How Obamacare
Would Dramatically Penalize Marriage
One bizarre feature of the Senate-passed health care bill is its pervasive bias against marriage. Under the bill, couples would face massive financial penalties if they marry or remain married. Conversely, couples who cohabit without marriage are given highly preferential financial treatment. If the Senate bill becomes law, saying “I do” would cost some couples over $10,000 per year.
Most people feel that marriage is a healthful institution that society should encourage and strengthen. Inexplicably, the Senate health care bill takes the opposite approach. At nearly all age and income levels, the bill profoundly discriminates against married couples, providing far less support to a husband and wife than to a cohabiting couple with the same income.
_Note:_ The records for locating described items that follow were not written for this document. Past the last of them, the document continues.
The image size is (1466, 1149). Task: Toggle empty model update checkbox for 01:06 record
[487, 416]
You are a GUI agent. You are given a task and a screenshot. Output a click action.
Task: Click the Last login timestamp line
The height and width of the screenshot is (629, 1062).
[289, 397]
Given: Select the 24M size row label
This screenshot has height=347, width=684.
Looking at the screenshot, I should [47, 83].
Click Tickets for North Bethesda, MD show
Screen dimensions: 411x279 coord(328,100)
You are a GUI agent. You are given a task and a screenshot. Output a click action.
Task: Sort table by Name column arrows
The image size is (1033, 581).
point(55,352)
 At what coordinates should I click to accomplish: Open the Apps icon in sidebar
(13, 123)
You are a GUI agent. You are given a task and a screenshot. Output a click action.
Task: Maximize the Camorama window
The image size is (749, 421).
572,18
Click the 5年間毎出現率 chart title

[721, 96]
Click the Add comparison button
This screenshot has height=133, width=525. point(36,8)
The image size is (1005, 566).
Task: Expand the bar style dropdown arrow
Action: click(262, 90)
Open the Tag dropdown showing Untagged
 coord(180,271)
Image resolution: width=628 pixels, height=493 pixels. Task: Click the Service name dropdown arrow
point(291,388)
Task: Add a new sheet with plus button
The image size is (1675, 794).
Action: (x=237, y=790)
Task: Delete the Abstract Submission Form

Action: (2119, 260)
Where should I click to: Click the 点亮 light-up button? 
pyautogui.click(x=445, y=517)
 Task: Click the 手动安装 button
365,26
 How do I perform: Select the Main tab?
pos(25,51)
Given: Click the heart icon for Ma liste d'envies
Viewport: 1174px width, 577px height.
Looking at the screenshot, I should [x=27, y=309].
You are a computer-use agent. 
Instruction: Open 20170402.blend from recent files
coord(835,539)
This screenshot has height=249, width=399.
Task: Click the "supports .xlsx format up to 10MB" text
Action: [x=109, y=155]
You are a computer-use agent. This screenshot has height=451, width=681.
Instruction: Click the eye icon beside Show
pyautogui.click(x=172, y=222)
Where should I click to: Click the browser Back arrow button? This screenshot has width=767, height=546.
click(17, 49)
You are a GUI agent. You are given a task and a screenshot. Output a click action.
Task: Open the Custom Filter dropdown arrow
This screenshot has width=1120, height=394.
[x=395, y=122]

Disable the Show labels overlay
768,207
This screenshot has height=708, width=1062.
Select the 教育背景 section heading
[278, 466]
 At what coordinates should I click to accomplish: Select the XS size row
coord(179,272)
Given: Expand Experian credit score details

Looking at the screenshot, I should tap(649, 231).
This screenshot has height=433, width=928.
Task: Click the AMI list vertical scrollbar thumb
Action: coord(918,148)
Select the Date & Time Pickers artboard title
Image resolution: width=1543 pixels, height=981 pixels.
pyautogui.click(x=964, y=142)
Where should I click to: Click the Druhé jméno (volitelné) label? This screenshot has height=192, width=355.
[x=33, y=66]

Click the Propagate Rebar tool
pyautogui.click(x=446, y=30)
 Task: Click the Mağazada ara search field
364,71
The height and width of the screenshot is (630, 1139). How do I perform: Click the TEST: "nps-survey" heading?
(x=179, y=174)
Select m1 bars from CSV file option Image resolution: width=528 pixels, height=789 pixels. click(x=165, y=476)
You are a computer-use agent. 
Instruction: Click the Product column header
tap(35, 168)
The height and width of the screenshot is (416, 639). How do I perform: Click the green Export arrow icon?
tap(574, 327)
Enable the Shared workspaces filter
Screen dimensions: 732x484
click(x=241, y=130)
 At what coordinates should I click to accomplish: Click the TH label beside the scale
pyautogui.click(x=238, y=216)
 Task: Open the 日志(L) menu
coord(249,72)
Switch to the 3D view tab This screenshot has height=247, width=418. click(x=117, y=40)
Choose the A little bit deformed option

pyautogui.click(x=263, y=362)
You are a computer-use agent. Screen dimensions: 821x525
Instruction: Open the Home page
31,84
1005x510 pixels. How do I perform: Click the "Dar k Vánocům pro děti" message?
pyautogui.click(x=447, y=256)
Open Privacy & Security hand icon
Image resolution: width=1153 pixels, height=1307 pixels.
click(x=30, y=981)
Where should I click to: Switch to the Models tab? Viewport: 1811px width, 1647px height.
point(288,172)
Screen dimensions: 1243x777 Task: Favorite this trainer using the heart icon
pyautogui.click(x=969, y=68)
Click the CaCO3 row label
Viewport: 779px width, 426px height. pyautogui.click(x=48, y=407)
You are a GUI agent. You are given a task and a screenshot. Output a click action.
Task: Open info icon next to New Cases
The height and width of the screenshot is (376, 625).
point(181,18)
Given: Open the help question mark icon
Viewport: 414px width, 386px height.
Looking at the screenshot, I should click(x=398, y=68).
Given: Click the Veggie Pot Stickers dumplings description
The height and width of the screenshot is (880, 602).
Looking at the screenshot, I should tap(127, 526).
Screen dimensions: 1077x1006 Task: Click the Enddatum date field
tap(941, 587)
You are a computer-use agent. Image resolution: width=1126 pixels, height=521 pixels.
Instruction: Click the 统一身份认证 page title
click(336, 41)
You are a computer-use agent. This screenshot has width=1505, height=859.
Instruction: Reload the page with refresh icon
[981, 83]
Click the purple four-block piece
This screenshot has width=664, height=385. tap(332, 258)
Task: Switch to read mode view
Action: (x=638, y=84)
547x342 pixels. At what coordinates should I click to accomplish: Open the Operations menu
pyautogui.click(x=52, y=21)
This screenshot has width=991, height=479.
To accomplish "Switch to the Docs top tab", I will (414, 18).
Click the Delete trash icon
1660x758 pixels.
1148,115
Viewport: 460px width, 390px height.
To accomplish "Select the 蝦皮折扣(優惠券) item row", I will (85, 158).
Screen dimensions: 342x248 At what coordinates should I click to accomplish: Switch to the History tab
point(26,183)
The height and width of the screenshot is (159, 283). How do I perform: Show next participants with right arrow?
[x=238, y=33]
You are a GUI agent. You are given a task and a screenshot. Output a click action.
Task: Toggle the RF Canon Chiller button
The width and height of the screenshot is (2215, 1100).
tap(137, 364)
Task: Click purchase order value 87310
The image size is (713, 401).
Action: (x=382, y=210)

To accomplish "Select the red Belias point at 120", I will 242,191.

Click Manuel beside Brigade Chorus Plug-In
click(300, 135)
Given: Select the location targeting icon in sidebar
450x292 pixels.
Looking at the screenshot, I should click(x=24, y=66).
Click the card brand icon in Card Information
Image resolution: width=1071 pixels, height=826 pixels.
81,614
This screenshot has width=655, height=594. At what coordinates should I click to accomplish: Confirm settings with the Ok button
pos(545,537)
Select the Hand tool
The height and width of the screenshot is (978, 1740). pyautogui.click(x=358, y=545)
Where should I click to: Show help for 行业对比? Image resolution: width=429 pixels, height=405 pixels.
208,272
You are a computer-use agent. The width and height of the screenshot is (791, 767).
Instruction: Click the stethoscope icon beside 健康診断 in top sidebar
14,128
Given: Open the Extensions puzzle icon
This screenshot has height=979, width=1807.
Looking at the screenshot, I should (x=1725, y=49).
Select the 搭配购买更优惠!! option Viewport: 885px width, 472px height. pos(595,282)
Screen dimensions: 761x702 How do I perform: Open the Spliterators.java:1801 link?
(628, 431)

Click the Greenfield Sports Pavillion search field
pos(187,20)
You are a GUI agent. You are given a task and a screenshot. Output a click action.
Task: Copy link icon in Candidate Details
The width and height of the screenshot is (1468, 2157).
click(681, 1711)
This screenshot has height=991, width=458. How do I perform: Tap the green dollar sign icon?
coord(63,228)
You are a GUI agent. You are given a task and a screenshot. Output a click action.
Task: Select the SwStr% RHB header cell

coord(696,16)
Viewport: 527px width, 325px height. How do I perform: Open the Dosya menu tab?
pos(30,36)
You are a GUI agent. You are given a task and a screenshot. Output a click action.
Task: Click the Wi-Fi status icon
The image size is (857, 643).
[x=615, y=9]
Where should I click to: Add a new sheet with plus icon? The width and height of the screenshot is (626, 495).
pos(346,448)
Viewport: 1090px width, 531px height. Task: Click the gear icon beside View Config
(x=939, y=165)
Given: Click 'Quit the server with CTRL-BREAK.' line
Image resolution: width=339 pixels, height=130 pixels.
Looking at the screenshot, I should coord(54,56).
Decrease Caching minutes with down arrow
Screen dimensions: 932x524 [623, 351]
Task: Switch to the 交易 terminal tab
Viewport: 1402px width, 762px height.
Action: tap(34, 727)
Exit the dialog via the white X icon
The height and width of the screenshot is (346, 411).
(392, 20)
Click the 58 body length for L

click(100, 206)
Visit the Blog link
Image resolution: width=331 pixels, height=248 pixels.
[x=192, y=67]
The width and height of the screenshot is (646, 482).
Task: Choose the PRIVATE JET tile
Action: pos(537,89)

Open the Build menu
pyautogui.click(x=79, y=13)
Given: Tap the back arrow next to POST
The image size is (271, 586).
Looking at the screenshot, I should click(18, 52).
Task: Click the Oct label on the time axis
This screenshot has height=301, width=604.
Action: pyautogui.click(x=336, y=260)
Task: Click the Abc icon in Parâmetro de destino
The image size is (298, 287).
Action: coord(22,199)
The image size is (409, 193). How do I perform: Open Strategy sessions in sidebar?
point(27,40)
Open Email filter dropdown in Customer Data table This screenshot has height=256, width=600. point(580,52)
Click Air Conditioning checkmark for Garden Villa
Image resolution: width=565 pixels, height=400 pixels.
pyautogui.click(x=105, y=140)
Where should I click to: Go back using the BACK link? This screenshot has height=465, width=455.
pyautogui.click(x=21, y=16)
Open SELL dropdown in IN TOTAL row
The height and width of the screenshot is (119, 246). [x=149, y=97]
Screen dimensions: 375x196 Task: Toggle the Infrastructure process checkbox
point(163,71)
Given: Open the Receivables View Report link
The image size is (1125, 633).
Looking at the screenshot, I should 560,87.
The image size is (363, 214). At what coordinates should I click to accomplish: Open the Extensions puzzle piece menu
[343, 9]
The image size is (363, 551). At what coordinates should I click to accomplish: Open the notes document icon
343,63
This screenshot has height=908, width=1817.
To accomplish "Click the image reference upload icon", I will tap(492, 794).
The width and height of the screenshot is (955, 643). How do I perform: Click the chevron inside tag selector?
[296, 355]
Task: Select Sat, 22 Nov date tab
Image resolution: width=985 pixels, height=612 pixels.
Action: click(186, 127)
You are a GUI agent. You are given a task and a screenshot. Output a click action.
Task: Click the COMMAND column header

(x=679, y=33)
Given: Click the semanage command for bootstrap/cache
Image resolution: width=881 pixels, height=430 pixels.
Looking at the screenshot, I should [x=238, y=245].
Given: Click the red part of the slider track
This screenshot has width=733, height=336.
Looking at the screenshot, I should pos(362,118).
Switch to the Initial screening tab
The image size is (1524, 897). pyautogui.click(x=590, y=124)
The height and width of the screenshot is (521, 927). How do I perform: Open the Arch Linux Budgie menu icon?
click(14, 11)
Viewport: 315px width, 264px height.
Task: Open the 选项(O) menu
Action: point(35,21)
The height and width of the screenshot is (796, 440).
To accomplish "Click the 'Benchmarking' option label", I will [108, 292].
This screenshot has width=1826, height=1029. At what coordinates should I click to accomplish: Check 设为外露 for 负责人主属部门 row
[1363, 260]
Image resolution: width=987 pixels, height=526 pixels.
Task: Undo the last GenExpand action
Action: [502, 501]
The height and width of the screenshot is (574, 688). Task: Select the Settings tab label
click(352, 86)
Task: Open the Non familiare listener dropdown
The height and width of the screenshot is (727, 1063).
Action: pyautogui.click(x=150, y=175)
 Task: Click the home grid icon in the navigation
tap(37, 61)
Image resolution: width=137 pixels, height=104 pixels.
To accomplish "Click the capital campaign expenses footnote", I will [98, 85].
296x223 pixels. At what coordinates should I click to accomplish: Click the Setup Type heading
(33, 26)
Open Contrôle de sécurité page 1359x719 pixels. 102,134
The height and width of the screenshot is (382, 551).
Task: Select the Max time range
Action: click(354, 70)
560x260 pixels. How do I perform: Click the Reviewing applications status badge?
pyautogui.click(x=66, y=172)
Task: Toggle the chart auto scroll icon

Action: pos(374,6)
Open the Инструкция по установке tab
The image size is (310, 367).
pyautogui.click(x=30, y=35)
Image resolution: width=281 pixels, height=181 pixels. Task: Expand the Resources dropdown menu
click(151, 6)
If the bill is enacted, married couples across America will be taxed to provide discriminatory benefits to couples who cohabit, divorce, or never marry.
Analyzing Anti-Marriage Discrimination in the Senate Health Care Bill
The Senate bill is designed to provide health care benefits that are substantially more generous for lower-income persons. The bill’s anti-marriage penalties occur because of the income counting and benefit structure rules of the bill. If a two-earner couple is married, the bill counts their income jointly; since the joint income will be higher, a married couple’s health care subsidies would be lower.
By contrast, if a couple cohabits rather than marrying, the bill counts each partner’s income separately. Separate counting means that, all else being equal, cohabiters would be treated as having lower incomes and therefore receive disproportionately greater government benefits. The bottom line: under the bill, a cohabiting couple would receive substantially higher health care subsidies than a married couple even when the total incomes of both couples are identical.